__Required work__.
1) In the forum thread, change "God bless America" to "God bless New York" and write out the part starting at "## JerseyFreeze (Feb" and ending at "(Oct 5, 2001)".
2) Answer these questions from the forum thread:
(a) In which state does gtivr4 say it is raining?
(b) On what date did Rabbit print out the thread about the planes crashing into the Trade Center?
(c) What ship was Green-Golf aboard when pulling into NYC in the summer of '79?

__Provided passage__.

+++++

# i'll never forget...



## Obin Robinson (Oct 20, 2000)

the view from the top of the World Trade Towers








obin


----------



## gtivr4 (Sep 22, 2000)

*Re: i'll never forget... (Obin Robinson)*

I don't think anyone will forget.
I fund it only appropriate that its raining here, and is a very dark and gloomy day (in Vermont).


----------



## Rabbit (Mar 5, 1999)

*Re: i'll never forget... (Obin Robinson)*

Hey guys, same here. I just cannot believe it has been a year already.
Back on Sept 26th I printed out the thread that was started here on the Vortex about the planes crashing into the Trade Center. I have had it in my desk here at work and just last week I brought it home. My wife and I read through it and later my mother. Re-reading it was just amazing. The confusion and shock of that day were so evident in all of the posts. It was like stepping back in time and re-living the events as they happend.
"Lets Roll"
-David


----------



## df21084 (Jul 29, 2002)

*Re: i'll never forget... (Obin Robinson)*

.... watching the news footage of so many Arab people laughing at the deaths of 3,000 innocent people. How pathetic!
God bless America ... today and everyday.


----------



## JerseyFreeze (Feb 26, 2002)

*Re: i'll never forget... (df21084)*

quote:[HR][/HR]God bless America ... today and everyday.[HR][/HR]​ http://****************.com/smile/emthup.gif


----------



## Velocity731 (Oct 5, 2001)

*Re: i'll never forget... (JerseyFreeze)*

quote:[HR][/HR]God bless America ... today and everyday.[HR][/HR]​ditto!


----------



## Green-Golf (Nov 8, 2001)

*Re: i'll never forget... (Obin Robinson)*

Summer of '79. Pulling into NYC aboard the U.S.S. Fort Snelling, LSD-30. Seeing the Statue of Liberty and the twin towers of the WTC. We had a guy in our division that was afraid of heights and we were teasing him about havint to change the light bulbs in the aircraft beacons on the antenna's on top of the towers.


----------



## JettaManDan (Feb 7, 2001)

+++++

__Supplied records__.
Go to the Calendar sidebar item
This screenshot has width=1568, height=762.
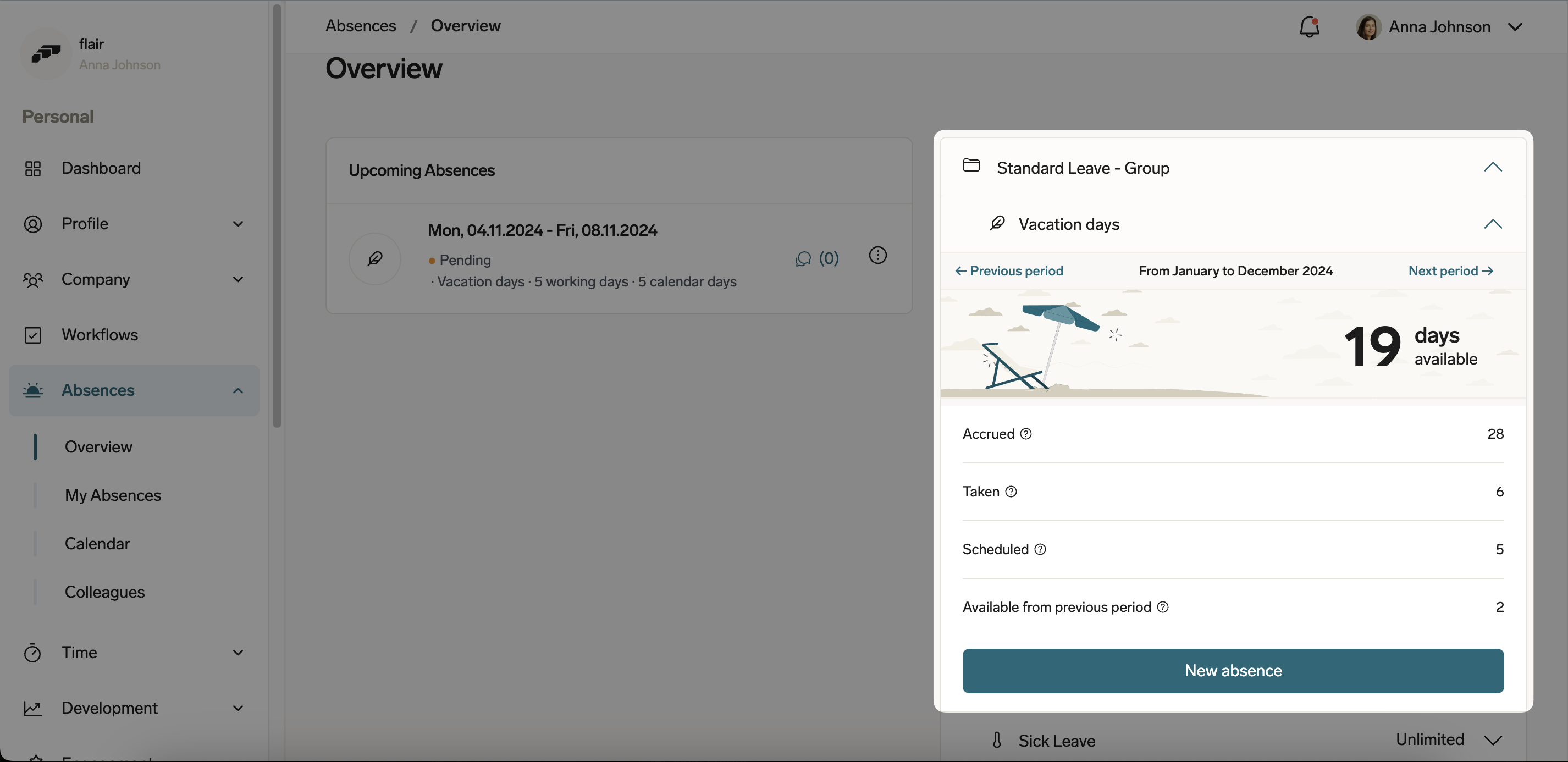97,544
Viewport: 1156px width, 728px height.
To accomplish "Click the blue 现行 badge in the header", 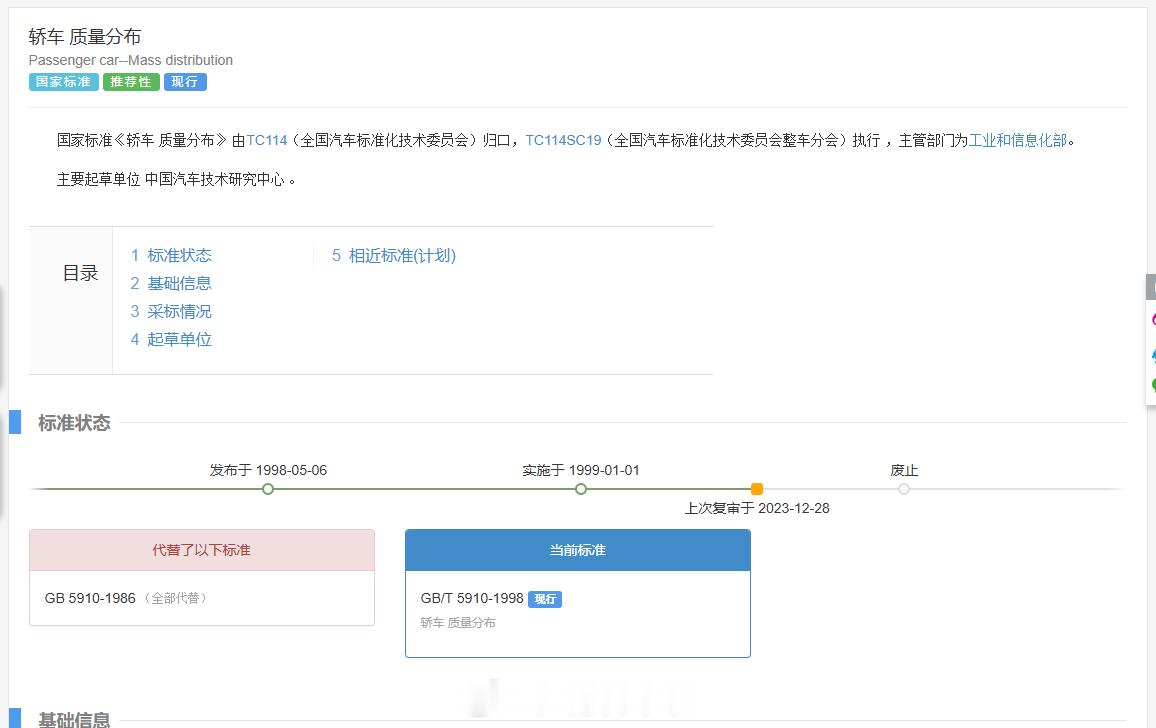I will click(185, 82).
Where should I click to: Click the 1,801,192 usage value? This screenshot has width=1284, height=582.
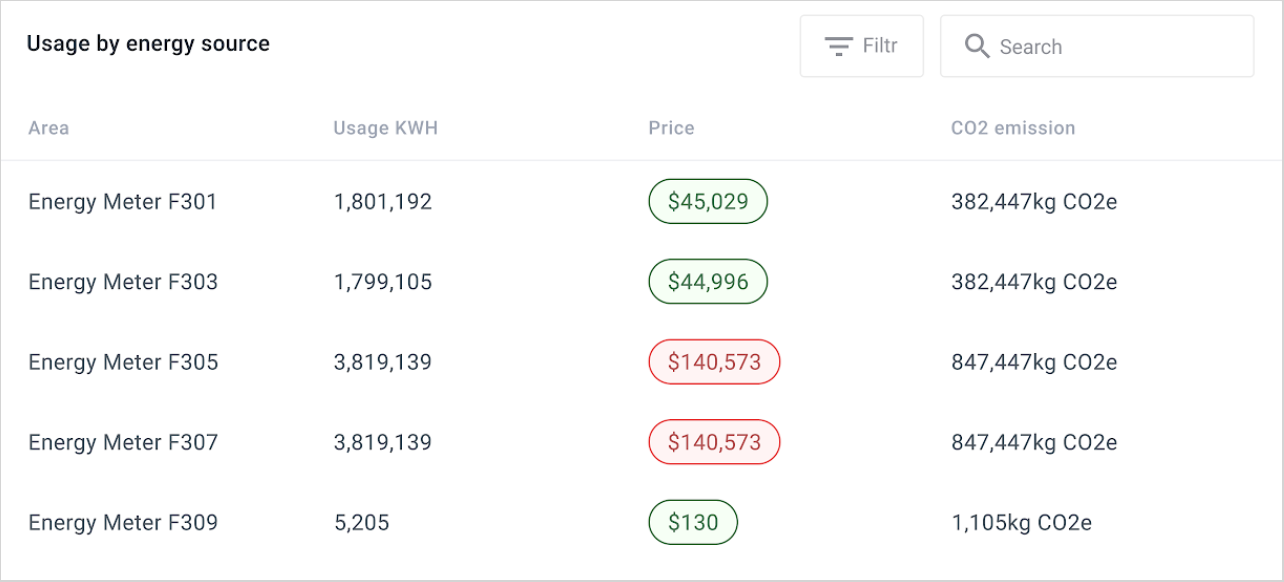point(383,202)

+++++

__Expected responses__.
1)
## JerseyFreeze (Feb 26, 2002)

*Re: i'll never forget... (df21084)*

quote:[HR][/HR]God bless New York ... today and everyday.[HR][/HR]​ http://****************.com/smile/emthup.gif


----------



## Velocity731 (Oct 5, 2001)

2)
(a) Vermont
(b) Sept 26th
(c) The U.S.S. Fort Snelling, LSD-30